感想『プロミシング・ヤング・ウーマン』

 また映画観てきた。

 直訳したら『有望な若い女性』。今回も内容にふれる。たぶんネタバレされるとかなり嫌な映画だと思う。でも内容にふれながら思ったことを書くことが私にとって良いからやる。

 幼馴染の親友の復讐のために主人公が全力を尽くす話。主人公と幼馴染は同じ医学部にいて、数年前に幼馴染が、医学部でのパーティーで薬を飲まされてレイプされて、噂にされて自殺した事実を中心に話が進む。主人公は幼馴染の看病のために医学部を中途退学をしたらしい。

 幼馴染は映像として一度も出てこないので、観客は出てくるキャラクターの語りによって幼馴染を想像するしかない。主人公は、ひょんなことから加害者だった人たちにアクセスする機会を得て、彼らを次々と見つけ出して当時のことを語らせる。

 ある女は「記憶を無くすぐらい酔っていたのが悪い」と言い、元友達は「死んだ彼女のためにならないから執着するな」と言う。ある男は「お前は潔白なのか」と逆ギレし、ある男は加害者側の弁護士として死ぬほど後悔している。様々ではあるけど、概ね主人公に敵対的だった。

 主人公は、かなり強気で攻撃力がある。まず予告編にも出てくるけど、酔っ払ったフリをした自分を男に “お持ち帰り” させて、説教して帰宅する。怖くないのか。しかも彼女はそれを達成するたびに正の字で記録していて、それが何ページにも及んでいた。

 他にも、下ネタを吹っかけてきた男を無言で見つめ続けたり、男の乗っている車のガラスを鉄アレイで破壊したり。

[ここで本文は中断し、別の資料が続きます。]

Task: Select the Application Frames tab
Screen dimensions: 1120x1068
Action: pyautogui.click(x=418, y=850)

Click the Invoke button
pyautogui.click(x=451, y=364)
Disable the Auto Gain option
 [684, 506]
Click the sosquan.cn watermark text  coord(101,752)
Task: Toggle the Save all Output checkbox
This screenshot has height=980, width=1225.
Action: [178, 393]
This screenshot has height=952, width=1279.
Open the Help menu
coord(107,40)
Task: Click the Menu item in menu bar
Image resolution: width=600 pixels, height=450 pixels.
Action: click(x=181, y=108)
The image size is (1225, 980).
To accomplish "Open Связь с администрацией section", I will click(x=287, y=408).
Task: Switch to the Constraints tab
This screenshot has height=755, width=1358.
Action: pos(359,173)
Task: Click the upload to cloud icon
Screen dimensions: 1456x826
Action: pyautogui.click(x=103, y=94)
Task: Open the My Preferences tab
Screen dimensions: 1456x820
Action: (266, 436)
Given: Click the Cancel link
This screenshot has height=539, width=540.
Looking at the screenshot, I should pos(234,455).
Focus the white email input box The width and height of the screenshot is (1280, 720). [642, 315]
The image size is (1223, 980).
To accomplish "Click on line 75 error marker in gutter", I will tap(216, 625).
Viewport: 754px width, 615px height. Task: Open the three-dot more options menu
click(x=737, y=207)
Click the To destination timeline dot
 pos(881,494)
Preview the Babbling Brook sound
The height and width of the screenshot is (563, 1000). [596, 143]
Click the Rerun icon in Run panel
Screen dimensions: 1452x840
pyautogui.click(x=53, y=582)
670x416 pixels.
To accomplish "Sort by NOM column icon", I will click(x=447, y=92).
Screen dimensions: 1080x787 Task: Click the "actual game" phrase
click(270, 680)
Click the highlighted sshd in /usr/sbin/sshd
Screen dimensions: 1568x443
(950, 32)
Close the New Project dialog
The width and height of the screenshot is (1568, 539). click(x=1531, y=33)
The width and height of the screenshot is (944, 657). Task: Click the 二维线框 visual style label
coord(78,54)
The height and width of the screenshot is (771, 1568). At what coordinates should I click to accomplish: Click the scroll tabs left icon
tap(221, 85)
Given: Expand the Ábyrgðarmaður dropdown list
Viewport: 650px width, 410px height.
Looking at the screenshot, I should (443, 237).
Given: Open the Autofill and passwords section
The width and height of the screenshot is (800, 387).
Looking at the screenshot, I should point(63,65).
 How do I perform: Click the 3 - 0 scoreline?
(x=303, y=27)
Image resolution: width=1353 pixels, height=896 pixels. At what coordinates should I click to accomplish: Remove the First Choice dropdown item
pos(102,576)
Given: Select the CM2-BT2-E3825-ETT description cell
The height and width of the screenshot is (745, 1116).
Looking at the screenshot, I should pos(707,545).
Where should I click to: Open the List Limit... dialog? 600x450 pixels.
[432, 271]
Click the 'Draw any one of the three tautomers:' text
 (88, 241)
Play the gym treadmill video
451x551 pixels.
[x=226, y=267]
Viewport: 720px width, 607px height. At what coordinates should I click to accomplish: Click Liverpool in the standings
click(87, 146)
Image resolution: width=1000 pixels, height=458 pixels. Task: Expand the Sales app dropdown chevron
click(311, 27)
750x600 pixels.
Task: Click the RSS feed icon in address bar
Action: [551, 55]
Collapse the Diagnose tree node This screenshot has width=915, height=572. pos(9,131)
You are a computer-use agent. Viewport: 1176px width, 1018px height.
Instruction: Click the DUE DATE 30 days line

スゲー。

 私も私のことを気が強い方だと思ってたけど、私は言い返したり毎日コツコツ記録したりするだけだ。主人公に比べたら全然ものたらない。私にはナメんなという気概が足りない。

 私のことはさておき、主人公の強さは一方で、不安の裏返しという感じもある。最近私が自分に対してそう思ってるからだろうけど、昔の傷に新しい傷をつけて “回復” しようとしているように見える。そんなことでは回復しない。でも彼女はそうせざるを得なかった。

 そういう主人公は、加害者の人たちの語りを聞くなかで、報復のためにぶん殴りも殺しもしない。策略でものすごく不安にはさせるけど。復讐の鬼という感じではなかった。後悔している男には「私があなたを許す」と言ったりもする。しかしある出来事をきっかけに、彼女は徹底的な復讐をめざし、死ぬ気で復讐し、死ぬけど、復讐もした。

  *

 この映画を観終わった後、怪物大暴れ映画を観たときみたいに、心臓がドクドクし、胃腸がソワソワし、指と足に力が入らなかった。

 まず男の腕力やべーっていう恐怖心だった。それに男が泣きながら暴力をふるうシーンや、暴力の始末をしてくれる男の友達と抱き合うシーンは、不快すぎてゾッとした。

 あと嫌な記憶も蘇った。私は父親から数度酔っ払った勢いで抱きつかれたことがあって、彼らが離婚するときに父親は離婚の理由を「セックスできなくなったからだ」と言ってきて、高校生の私は「そういうことだったのか」と “納得した” 。

 それで、復讐のことを考えた。よく「最大の復讐は、その人のことを忘れて幸せになることだ」と聞く。私は復讐したいと思うほど自分のことが大切ではなかったし、嫌なものについては考えないに限るわいと思って、その言葉を軽く受け止めてやってきた。

 この映画の主人公は、幼馴染のことが大切だったから、自分の命を懸けたんだろう。そこまでできる動力源がある彼女のすごさに胸打たれた。もちろん命を懸けるほど大切なものがある必要はない。そもそも何にしても命を懸けるべきではない。それでも、私にないものを彼女は持っていると思った。

 友達が同じ状況になったとして、私は何もしないではいられないけど、これは友達想いゆえというよりは自分の気質の問題で、だとすれば何もしないでいるべきなのだと思う。私は主人公と同じことはどうやってもできない。

 そういう自分に空虚さを感じるな。終わり。